A Dallas County judge granted Jonathan Pitts bond Thursday after prosecutors asked the judge to delay his trial as they worked with police to determine whether case material was part of the information lost while the Dallas Police Department was moving data from a computer network drive. It was not immediately clear when Pitts would be freed from jail.
The release of Pitts, who is charged in the 2019 shooting of Shun Handy, was ordered as authorities race to determine how many cases may have had evidence vanish in the eight-terabyte data loss. It is unclear whether materials in Pitts’ case were actually lost, but prosecutors told Judge Ernie White that they needed more time to audit the file to be sure.
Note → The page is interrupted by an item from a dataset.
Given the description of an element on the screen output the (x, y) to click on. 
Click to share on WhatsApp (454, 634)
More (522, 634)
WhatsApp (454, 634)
White granted Pitts release without paying bail because state law requires a person be freed if prosecutors arent ready at the time trial, his defense attorney, George Ashford III, told The Dallas Morning News. The paper first reported Pitt’s so-called personal recognizance bond.
Mayor Eric Johnson said the release underscored the seriousness of the data loss.
The people of Dallas deserve answers about what happened, why top city staff kept it quiet for months, and what can be done to resolve these critical issues that affect public safety, Johnson said in a statement.
City information technology officials became aware of the problem on April 5. But the police and city IT departments did not reveal it to the district attorneys office until last Friday, after prosecutors inquired why they could not find computer files on pending cases.
The lost data included images, video, audio, case notes and other information gathered by police officers and detectives, police said in an earlier statement. A city IT employee was moving the files, which had not been accessed for the previous six to 18 months, from an online, cloud-based archive to a server at the citys data center. The employee failed to follow proper, established procedures, resulting in the deletion of the data files, police said.
A police spokesman referred questions about Pitts’ release to the city Friday, which did not immediately respond to a request for comment. Ashford did not immediately respond to a request for comment.